Prompt
What is needed is an exact transcription of every record.

Information provided
::::
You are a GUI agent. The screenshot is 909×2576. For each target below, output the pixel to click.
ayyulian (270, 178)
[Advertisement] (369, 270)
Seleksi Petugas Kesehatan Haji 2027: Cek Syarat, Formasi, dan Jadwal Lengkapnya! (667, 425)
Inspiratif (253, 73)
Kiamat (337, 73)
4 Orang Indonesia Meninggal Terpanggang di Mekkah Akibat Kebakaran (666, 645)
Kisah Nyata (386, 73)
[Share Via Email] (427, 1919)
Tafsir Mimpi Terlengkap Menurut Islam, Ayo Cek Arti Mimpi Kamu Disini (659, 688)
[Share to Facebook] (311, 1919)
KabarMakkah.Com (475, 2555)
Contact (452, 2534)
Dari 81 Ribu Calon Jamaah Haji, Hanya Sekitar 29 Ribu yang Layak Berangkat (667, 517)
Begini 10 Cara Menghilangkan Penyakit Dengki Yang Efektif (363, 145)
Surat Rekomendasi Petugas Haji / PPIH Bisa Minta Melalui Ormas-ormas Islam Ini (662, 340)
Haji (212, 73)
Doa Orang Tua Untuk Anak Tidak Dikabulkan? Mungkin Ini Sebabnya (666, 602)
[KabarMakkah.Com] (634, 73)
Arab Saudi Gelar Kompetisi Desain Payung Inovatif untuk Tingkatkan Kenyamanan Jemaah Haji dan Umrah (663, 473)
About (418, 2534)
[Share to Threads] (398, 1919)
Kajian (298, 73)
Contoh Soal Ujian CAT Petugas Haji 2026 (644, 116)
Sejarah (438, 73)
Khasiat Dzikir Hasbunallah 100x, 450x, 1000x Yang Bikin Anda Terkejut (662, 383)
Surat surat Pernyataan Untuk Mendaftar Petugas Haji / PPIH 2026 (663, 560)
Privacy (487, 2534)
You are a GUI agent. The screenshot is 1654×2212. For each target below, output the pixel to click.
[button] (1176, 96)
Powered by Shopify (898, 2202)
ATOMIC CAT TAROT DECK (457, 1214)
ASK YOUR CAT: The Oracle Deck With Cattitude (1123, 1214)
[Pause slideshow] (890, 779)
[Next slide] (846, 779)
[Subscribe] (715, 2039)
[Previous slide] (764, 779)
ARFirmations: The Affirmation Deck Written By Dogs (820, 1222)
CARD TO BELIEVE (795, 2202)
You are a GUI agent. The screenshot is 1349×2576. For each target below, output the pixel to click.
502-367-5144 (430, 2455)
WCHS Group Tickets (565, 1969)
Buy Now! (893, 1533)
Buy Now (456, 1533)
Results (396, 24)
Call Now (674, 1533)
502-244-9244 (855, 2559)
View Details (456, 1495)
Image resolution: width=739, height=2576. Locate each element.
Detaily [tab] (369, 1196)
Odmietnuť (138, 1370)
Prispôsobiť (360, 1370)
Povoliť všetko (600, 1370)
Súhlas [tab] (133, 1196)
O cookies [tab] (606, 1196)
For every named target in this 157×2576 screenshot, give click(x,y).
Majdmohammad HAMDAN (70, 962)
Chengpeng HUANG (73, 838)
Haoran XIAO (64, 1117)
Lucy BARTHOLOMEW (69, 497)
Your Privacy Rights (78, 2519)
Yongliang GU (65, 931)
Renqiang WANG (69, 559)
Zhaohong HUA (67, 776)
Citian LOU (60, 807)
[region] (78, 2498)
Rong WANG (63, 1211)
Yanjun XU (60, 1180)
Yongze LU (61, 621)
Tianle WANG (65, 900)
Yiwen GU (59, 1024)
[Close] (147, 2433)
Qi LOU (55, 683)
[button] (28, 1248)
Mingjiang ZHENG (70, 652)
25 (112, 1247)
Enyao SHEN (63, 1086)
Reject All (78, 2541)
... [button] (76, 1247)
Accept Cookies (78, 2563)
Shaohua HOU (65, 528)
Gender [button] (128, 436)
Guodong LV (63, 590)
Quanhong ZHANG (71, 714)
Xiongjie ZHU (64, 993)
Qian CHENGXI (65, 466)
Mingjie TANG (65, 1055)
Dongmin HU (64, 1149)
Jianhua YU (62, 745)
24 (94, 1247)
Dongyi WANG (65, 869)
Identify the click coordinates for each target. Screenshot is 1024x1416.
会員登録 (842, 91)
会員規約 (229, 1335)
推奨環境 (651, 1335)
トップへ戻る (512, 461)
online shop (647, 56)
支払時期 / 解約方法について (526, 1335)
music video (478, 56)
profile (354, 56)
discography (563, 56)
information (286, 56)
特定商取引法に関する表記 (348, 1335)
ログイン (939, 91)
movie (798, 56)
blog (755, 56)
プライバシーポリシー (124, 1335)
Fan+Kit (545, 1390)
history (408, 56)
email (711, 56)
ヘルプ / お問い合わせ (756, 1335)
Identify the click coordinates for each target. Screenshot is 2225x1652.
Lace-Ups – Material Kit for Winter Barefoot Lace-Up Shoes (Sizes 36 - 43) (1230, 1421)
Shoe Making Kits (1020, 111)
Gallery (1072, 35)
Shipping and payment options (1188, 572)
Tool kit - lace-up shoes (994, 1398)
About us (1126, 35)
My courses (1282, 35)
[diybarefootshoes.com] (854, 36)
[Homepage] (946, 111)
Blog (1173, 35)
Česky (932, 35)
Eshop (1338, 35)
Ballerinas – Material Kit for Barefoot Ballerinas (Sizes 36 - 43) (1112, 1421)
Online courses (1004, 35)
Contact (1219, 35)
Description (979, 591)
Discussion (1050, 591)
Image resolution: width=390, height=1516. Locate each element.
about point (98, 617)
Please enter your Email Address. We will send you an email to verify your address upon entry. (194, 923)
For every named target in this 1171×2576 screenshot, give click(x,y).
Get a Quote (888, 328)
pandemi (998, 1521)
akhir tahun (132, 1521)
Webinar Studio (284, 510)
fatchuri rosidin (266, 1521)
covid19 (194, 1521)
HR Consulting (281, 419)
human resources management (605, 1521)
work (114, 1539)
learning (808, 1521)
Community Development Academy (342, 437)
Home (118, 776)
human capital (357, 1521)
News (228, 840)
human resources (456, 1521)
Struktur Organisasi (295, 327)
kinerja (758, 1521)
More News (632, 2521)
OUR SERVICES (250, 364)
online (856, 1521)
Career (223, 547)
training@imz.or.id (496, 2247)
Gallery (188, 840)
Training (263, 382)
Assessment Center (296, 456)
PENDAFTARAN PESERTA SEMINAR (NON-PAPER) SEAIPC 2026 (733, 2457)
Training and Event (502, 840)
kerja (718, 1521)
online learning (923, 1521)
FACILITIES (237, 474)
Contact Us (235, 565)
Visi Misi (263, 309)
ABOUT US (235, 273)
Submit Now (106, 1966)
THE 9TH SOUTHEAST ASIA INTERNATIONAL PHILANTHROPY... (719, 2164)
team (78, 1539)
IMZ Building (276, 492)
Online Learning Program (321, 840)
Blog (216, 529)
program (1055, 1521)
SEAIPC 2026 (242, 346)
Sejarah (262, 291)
::::
Result for this exercise
You are a GUI agent. The screenshot is 909×2576. For each target below, output the pixel to click.
ayyulian (270, 178)
[Advertisement] (369, 270)
Seleksi Petugas Kesehatan Haji 2027: Cek Syarat, Formasi, dan Jadwal Lengkapnya! (667, 425)
Inspiratif (253, 73)
Kiamat (337, 73)
4 Orang Indonesia Meninggal Terpanggang di Mekkah Akibat Kebakaran (666, 645)
Kisah Nyata (386, 73)
[Share Via Email] (427, 1919)
Tafsir Mimpi Terlengkap Menurut Islam, Ayo Cek Arti Mimpi Kamu Disini (659, 688)
[Share to Facebook] (311, 1919)
KabarMakkah.Com (475, 2555)
Contact (452, 2534)
Dari 81 Ribu Calon Jamaah Haji, Hanya Sekitar 29 Ribu yang Layak Berangkat (667, 517)
Begini 10 Cara Menghilangkan Penyakit Dengki Yang Efektif (363, 145)
Surat Rekomendasi Petugas Haji / PPIH Bisa Minta Melalui Ormas-ormas Islam Ini (662, 340)
Haji (212, 73)
Doa Orang Tua Untuk Anak Tidak Dikabulkan? Mungkin Ini Sebabnya (666, 602)
[KabarMakkah.Com] (634, 73)
Arab Saudi Gelar Kompetisi Desain Payung Inovatif untuk Tingkatkan Kenyamanan Jemaah Haji dan Umrah (663, 473)
About (418, 2534)
[Share to Threads] (398, 1919)
Kajian (298, 73)
Contoh Soal Ujian CAT Petugas Haji 2026 (644, 116)
Sejarah (438, 73)
Khasiat Dzikir Hasbunallah 100x, 450x, 1000x Yang Bikin Anda Terkejut (662, 383)
Surat surat Pernyataan Untuk Mendaftar Petugas Haji / PPIH 2026 (663, 560)
Privacy (487, 2534)
You are a GUI agent. The screenshot is 1654×2212. For each target below, output the pixel to click.
[button] (1176, 96)
Powered by Shopify (898, 2202)
ATOMIC CAT TAROT DECK (457, 1214)
ASK YOUR CAT: The Oracle Deck With Cattitude (1123, 1214)
[Pause slideshow] (890, 779)
[Next slide] (846, 779)
[Subscribe] (715, 2039)
[Previous slide] (764, 779)
ARFirmations: The Affirmation Deck Written By Dogs (820, 1222)
CARD TO BELIEVE (795, 2202)
You are a GUI agent. The screenshot is 1349×2576. For each target below, output the pixel to click.
502-367-5144 (430, 2455)
WCHS Group Tickets (565, 1969)
Buy Now! (893, 1533)
Buy Now (456, 1533)
Results (396, 24)
Call Now (674, 1533)
502-244-9244 (855, 2559)
View Details (456, 1495)
Image resolution: width=739, height=2576. Locate each element.
Detaily [tab] (369, 1196)
Odmietnuť (138, 1370)
Prispôsobiť (360, 1370)
Povoliť všetko (600, 1370)
Súhlas [tab] (133, 1196)
O cookies [tab] (606, 1196)
For every named target in this 157×2576 screenshot, give click(x,y).
Majdmohammad HAMDAN (70, 962)
Chengpeng HUANG (73, 838)
Haoran XIAO (64, 1117)
Lucy BARTHOLOMEW (69, 497)
Your Privacy Rights (78, 2519)
Yongliang GU (65, 931)
Renqiang WANG (69, 559)
Zhaohong HUA (67, 776)
Citian LOU (60, 807)
[region] (78, 2498)
Rong WANG (63, 1211)
Yanjun XU (60, 1180)
Yongze LU (61, 621)
Tianle WANG (65, 900)
Yiwen GU (59, 1024)
[Close] (147, 2433)
Qi LOU (55, 683)
[button] (28, 1248)
Mingjiang ZHENG (70, 652)
25 (112, 1247)
Enyao SHEN (63, 1086)
Reject All (78, 2541)
... [button] (76, 1247)
Accept Cookies (78, 2563)
Shaohua HOU (65, 528)
Gender [button] (128, 436)
Guodong LV (63, 590)
Quanhong ZHANG (71, 714)
Xiongjie ZHU (64, 993)
Qian CHENGXI (65, 466)
Mingjie TANG (65, 1055)
Dongmin HU (64, 1149)
Jianhua YU (62, 745)
24 (94, 1247)
Dongyi WANG (65, 869)
Identify the click coordinates for each target. Screenshot is 1024x1416.
会員登録 (842, 91)
会員規約 (229, 1335)
推奨環境 (651, 1335)
トップへ戻る (512, 461)
online shop (647, 56)
支払時期 / 解約方法について (526, 1335)
music video (478, 56)
profile (354, 56)
discography (563, 56)
information (286, 56)
特定商取引法に関する表記 (348, 1335)
ログイン (939, 91)
movie (798, 56)
blog (755, 56)
プライバシーポリシー (124, 1335)
Fan+Kit (545, 1390)
history (408, 56)
email (711, 56)
ヘルプ / お問い合わせ (756, 1335)
Identify the click coordinates for each target. Screenshot is 2225x1652.
Lace-Ups – Material Kit for Winter Barefoot Lace-Up Shoes (Sizes 36 - 43) (1230, 1421)
Shoe Making Kits (1020, 111)
Gallery (1072, 35)
Shipping and payment options (1188, 572)
Tool kit - lace-up shoes (994, 1398)
About us (1126, 35)
My courses (1282, 35)
[diybarefootshoes.com] (854, 36)
[Homepage] (946, 111)
Blog (1173, 35)
Česky (932, 35)
Eshop (1338, 35)
Ballerinas – Material Kit for Barefoot Ballerinas (Sizes 36 - 43) (1112, 1421)
Online courses (1004, 35)
Contact (1219, 35)
Description (979, 591)
Discussion (1050, 591)
Image resolution: width=390, height=1516. Locate each element.
about point (98, 617)
Please enter your Email Address. We will send you an email to verify your address upon entry. (194, 923)
For every named target in this 1171×2576 screenshot, give click(x,y).
Get a Quote (888, 328)
pandemi (998, 1521)
akhir tahun (132, 1521)
Webinar Studio (284, 510)
fatchuri rosidin (266, 1521)
covid19 (194, 1521)
HR Consulting (281, 419)
human resources management (605, 1521)
work (114, 1539)
learning (808, 1521)
Community Development Academy (342, 437)
Home (118, 776)
human capital (357, 1521)
News (228, 840)
human resources (456, 1521)
Struktur Organisasi (295, 327)
kinerja (758, 1521)
More News (632, 2521)
OUR SERVICES (250, 364)
online (856, 1521)
Career (223, 547)
training@imz.or.id (496, 2247)
Gallery (188, 840)
Training (263, 382)
Assessment Center (296, 456)
PENDAFTARAN PESERTA SEMINAR (NON-PAPER) SEAIPC 2026 (733, 2457)
Training and Event (502, 840)
kerja (718, 1521)
online learning (923, 1521)
FACILITIES (237, 474)
Contact Us (235, 565)
Visi Misi (263, 309)
ABOUT US (235, 273)
Submit Now (106, 1966)
THE 9TH SOUTHEAST ASIA INTERNATIONAL PHILANTHROPY... (719, 2164)
team (78, 1539)
IMZ Building (276, 492)
Online Learning Program (321, 840)
Blog (216, 529)
program (1055, 1521)
SEAIPC 2026 (242, 346)
Sejarah (262, 291)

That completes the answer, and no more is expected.